◆ Problem to work on
Exclude every picture. Output verbatim the lines from the one containing "Viewport: 717px width, 409px height." to the end of the data.

*** Opening of Listed entries ***

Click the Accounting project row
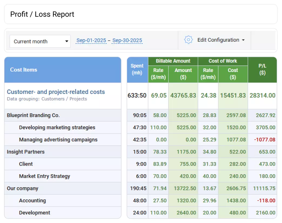 32,201
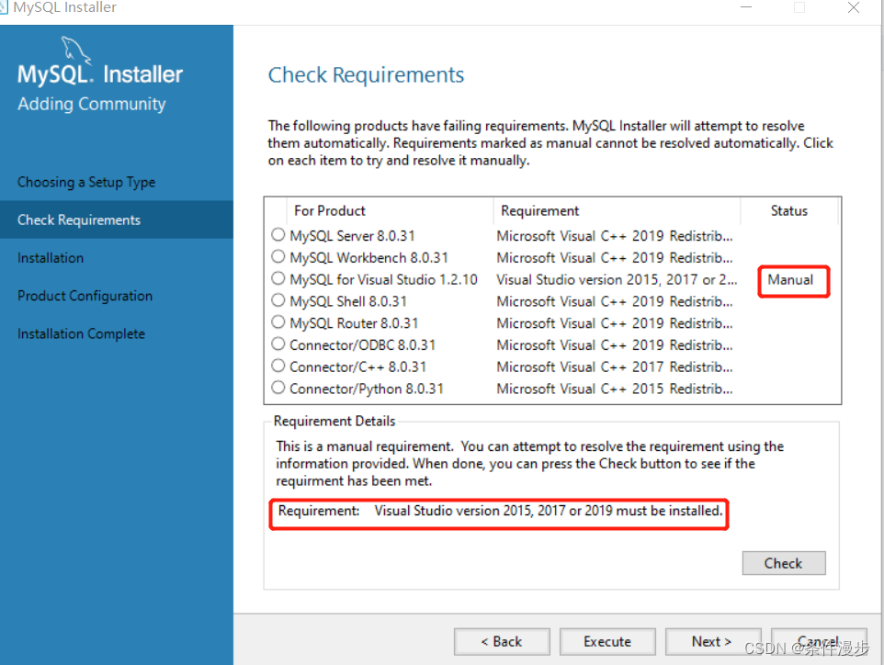Click the Product Configuration sidebar item
Screen dimensions: 884x665
coord(85,296)
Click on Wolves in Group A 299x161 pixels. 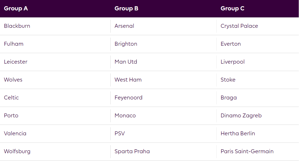[13, 80]
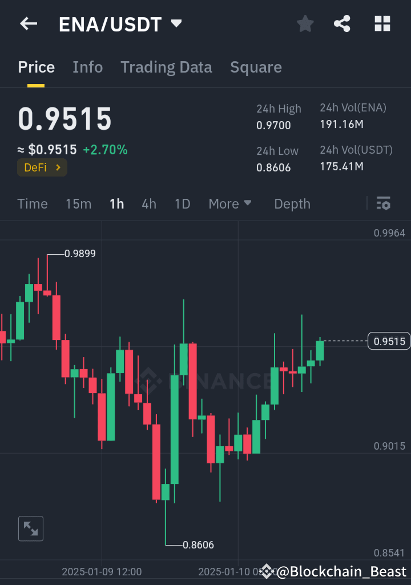Expand chart to fullscreen with arrows icon
Image resolution: width=411 pixels, height=585 pixels.
tap(30, 528)
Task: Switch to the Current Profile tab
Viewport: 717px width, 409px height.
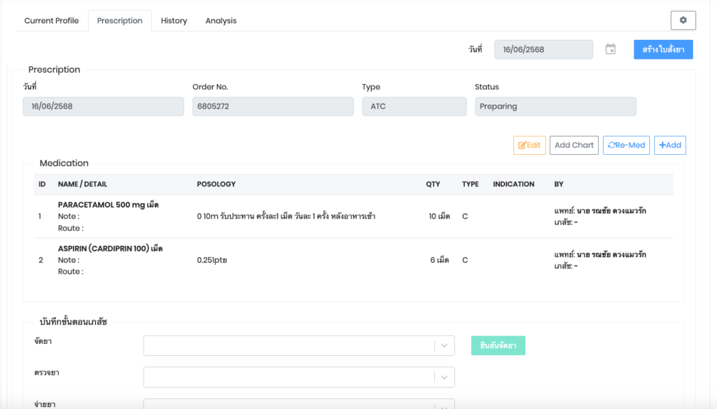Action: click(52, 21)
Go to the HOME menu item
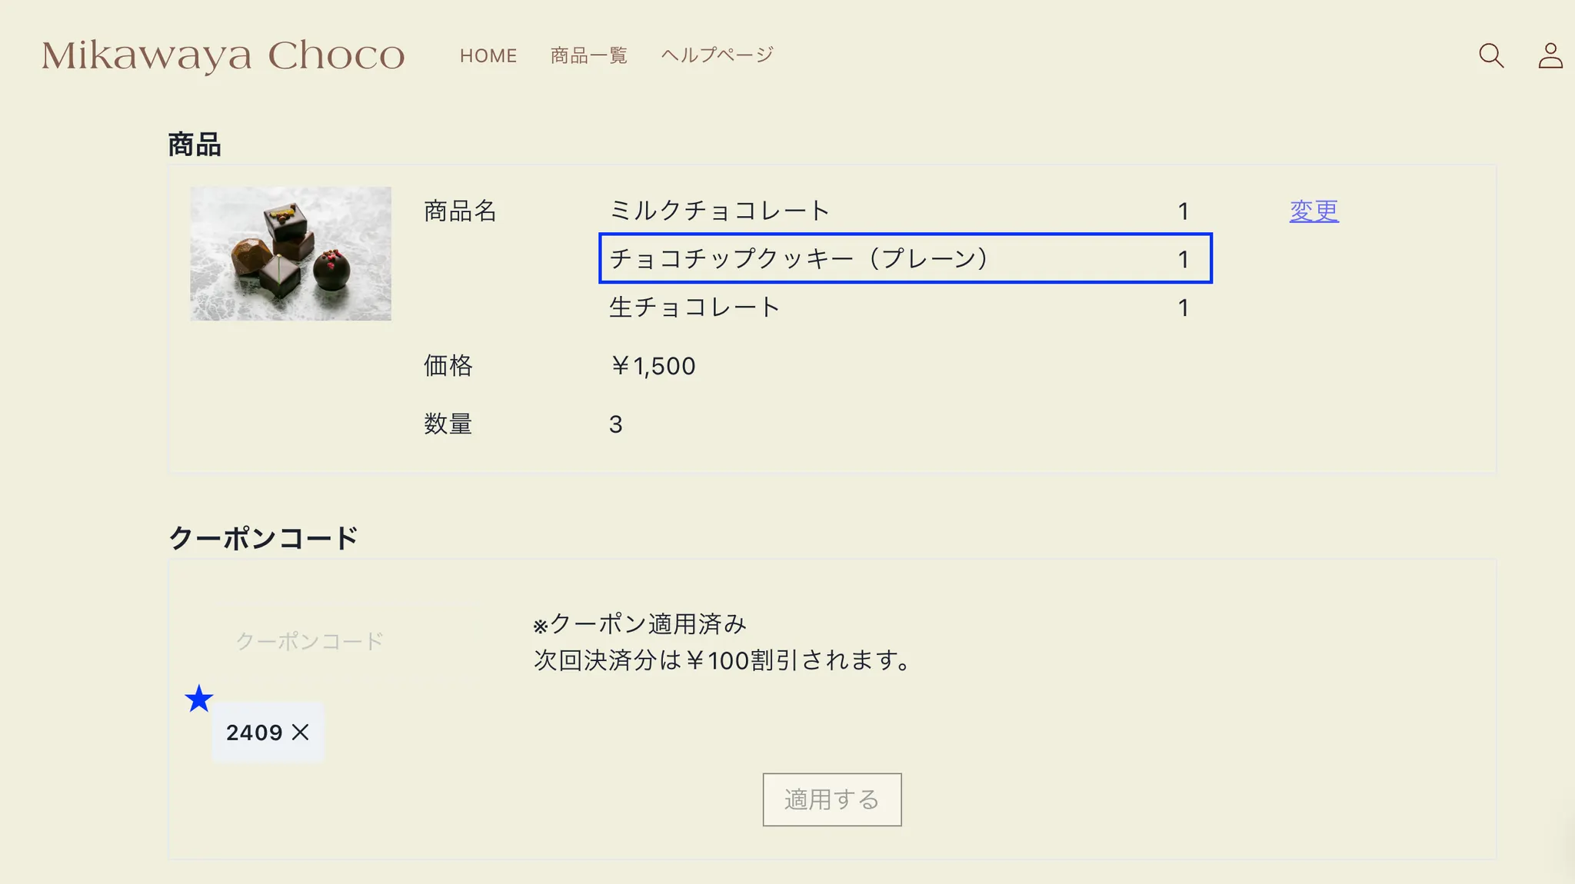This screenshot has height=884, width=1575. click(x=488, y=55)
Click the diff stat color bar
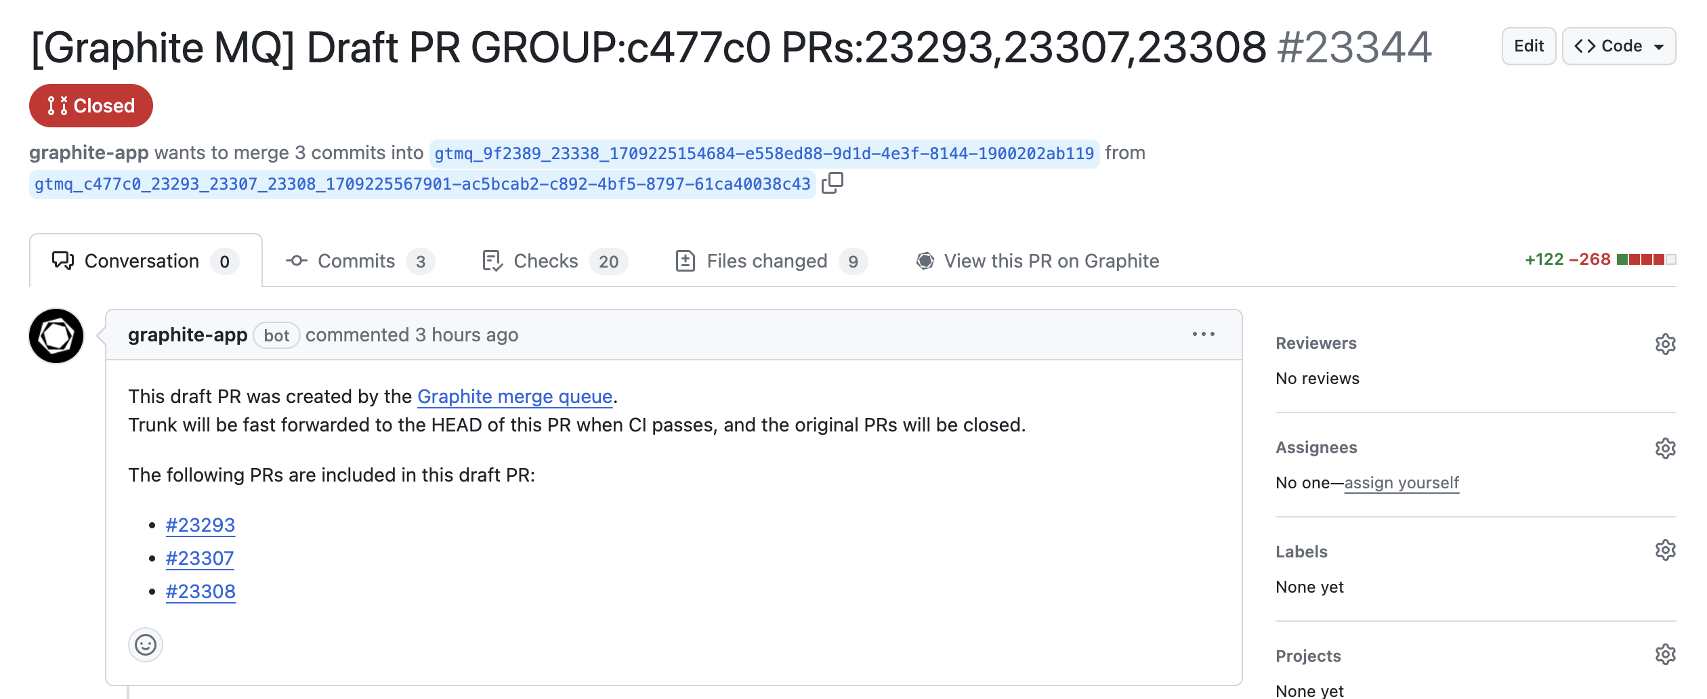1707x699 pixels. pyautogui.click(x=1646, y=259)
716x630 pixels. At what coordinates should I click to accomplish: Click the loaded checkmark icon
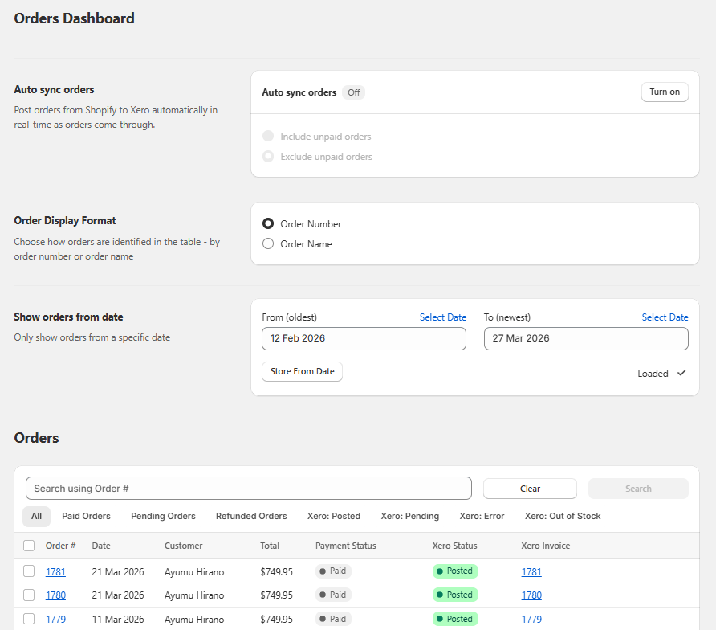pyautogui.click(x=681, y=373)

*** Close of Listed entries ***

◆ Result below
Viewport: 717px width, 409px height.
Action: click(52, 21)
Go to the HOME menu item
This screenshot has height=884, width=1575. click(x=488, y=55)
Click the diff stat color bar
1707x699 pixels. pyautogui.click(x=1646, y=259)
716x630 pixels. At what coordinates should I click to accomplish: Click the loaded checkmark icon
pyautogui.click(x=681, y=373)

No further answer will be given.